Re: [patch] Re: document ext3 requirements

From: Rob Landley
Date: Sun Jan 04 2009 - 21:42:53 EST


On Sunday 04 January 2009 17:00:53 Pavel Machek wrote:
> Document linux filesystem expectations. Ext3 can't handle write errors
> of any kind, and can't handle non-atomic sector writes. Other
> filesystems are probably even worse...

These concerns look like they're specifically for block backed filesystems,
which is one of four different types. I wrote a longish incoherent rant to
the busybox list about the different types of filesystems a couple months
back, in the context of a thread about implementing the "mount" command.
Dunno how relevant it is:
http://lists.busybox.net/pipermail/busybox/2008-November/067970.html

There are a couple fun relevant corner cases, such as the fact that nfs is the
only filesystem I'm aware of where the return value of close() can actually
mean something. (Due to the cacheing, you tend to get errors reported
_there_. I don't remember why, if I ever knew.)

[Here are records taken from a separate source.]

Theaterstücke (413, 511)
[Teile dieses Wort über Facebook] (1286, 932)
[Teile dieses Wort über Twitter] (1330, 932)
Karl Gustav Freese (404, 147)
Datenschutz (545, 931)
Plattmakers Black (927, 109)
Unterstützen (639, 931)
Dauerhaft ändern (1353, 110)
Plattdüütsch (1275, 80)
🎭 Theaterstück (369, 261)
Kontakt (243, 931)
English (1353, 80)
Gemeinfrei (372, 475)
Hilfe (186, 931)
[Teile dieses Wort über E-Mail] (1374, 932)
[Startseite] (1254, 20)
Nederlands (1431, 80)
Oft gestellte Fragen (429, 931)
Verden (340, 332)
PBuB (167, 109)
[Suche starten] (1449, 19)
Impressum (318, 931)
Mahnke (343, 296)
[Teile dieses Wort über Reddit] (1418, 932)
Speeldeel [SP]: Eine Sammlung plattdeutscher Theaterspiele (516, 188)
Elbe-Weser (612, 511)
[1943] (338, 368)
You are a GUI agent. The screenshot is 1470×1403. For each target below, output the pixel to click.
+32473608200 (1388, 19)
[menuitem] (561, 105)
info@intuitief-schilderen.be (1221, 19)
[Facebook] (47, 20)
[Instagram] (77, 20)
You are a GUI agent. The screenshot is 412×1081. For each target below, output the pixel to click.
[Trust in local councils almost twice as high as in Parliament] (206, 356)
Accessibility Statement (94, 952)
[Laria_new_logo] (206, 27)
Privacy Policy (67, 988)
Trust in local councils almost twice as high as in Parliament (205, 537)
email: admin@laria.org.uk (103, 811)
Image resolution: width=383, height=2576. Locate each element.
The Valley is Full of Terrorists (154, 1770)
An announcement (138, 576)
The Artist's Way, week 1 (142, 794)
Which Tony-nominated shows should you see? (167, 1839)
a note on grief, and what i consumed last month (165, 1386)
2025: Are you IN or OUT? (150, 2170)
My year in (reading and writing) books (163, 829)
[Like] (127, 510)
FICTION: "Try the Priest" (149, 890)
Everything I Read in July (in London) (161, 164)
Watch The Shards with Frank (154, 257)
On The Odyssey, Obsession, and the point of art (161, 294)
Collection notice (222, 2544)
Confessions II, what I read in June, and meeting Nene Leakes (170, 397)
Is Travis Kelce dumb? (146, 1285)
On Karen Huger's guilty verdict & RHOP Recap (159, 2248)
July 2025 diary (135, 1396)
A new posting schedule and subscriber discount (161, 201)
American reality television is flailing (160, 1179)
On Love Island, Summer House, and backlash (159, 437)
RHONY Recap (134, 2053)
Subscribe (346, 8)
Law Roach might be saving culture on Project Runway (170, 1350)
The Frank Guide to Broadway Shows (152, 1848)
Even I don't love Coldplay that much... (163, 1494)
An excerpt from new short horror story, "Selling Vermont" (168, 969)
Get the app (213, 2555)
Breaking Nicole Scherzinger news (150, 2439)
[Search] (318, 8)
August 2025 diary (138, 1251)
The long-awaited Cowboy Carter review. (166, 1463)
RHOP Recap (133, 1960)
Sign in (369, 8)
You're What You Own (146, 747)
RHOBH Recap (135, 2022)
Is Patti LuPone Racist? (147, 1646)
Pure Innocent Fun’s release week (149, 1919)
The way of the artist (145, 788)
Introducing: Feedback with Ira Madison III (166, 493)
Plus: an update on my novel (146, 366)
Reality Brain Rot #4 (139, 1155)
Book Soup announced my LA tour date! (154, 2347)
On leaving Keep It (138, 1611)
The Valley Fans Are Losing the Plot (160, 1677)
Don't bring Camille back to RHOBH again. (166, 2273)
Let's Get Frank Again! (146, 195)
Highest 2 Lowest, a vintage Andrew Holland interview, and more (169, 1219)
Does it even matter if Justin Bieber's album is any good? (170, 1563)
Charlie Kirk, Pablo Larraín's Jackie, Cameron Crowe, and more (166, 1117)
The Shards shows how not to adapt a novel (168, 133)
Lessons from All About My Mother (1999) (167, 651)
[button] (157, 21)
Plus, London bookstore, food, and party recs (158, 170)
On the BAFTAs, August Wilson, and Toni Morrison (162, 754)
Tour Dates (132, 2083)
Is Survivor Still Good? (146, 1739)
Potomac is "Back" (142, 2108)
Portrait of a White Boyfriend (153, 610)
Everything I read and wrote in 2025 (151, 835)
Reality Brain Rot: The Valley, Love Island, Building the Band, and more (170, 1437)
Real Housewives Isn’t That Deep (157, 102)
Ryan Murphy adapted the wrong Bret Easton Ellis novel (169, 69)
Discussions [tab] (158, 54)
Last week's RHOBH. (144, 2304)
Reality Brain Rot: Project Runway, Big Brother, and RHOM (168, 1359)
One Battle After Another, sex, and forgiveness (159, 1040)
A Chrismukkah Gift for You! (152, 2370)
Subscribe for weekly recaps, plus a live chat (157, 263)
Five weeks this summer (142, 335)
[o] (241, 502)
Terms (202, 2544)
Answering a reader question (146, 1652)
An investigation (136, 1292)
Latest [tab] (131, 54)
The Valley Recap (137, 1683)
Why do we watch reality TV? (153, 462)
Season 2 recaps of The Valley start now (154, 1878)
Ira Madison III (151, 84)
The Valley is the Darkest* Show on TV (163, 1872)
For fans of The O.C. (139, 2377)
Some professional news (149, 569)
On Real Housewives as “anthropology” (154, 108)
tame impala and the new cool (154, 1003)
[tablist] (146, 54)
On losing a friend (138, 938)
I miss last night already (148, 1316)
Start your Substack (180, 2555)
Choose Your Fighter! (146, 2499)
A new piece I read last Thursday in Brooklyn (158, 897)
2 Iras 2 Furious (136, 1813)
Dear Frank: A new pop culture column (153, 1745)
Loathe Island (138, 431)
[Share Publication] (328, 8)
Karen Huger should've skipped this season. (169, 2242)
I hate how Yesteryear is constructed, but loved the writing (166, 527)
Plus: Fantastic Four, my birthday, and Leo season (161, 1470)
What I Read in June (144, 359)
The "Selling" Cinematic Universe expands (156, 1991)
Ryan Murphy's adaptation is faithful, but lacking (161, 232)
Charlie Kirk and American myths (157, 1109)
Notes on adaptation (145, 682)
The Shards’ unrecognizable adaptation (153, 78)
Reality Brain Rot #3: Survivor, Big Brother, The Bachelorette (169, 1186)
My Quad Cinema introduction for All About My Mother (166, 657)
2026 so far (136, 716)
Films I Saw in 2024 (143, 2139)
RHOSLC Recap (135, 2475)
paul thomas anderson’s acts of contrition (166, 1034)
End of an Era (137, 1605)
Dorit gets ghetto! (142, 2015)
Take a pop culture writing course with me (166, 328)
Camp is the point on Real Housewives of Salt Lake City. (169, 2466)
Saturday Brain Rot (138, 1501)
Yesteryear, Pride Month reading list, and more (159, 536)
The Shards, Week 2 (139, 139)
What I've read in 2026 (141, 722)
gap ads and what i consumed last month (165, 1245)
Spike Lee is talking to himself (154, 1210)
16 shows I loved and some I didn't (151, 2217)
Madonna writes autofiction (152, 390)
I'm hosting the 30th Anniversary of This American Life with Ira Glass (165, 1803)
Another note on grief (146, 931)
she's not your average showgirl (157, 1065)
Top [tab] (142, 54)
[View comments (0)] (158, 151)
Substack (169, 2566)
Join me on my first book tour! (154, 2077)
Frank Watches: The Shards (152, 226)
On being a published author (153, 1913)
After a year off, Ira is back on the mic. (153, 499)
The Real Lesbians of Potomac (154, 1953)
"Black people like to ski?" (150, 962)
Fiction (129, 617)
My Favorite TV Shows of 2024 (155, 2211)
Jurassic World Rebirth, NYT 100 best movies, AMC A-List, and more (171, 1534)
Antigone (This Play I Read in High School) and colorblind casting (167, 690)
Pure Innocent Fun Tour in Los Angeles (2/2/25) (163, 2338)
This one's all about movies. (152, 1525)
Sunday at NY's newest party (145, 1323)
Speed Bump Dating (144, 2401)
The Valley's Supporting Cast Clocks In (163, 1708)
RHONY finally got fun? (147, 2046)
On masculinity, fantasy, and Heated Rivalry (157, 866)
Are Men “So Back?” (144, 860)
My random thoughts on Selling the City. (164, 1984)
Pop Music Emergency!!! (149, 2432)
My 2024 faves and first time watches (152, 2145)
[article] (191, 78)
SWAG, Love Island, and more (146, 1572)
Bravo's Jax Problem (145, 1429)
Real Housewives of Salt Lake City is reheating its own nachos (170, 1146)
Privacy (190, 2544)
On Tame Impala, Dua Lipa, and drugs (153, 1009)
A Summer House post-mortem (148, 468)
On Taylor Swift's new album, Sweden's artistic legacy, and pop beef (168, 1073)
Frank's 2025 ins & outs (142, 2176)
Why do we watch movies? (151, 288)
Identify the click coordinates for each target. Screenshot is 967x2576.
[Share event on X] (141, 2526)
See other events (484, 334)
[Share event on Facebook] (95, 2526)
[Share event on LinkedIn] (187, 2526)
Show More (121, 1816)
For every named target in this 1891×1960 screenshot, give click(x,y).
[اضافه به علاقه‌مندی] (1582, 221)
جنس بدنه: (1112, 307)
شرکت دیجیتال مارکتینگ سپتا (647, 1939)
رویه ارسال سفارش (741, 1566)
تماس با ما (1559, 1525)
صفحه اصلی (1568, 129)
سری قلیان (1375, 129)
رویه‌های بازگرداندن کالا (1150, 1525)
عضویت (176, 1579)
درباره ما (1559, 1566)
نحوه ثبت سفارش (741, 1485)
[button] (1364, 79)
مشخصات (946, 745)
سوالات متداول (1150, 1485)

> Signed-off-by: Pavel Machek <pavel@xxxxxxx>
>
> diff --git a/Documentation/filesystems/expectations.txt
> b/Documentation/filesystems/expectations.txt new file mode 100644
> index 0000000..7817a9c
> --- /dev/null
> +++ b/Documentation/filesystems/expectations.txt
> @@ -0,0 +1,44 @@
> +Linux filesystems can only work correctly when several conditions are
> +met in the block layer and below (disks, flash cards). Some of them
> +are obvious ("data on media should not change randomly"), some are
> +less so.
> +
> +Write errors not allowed (NO-WRITE-ERRORS)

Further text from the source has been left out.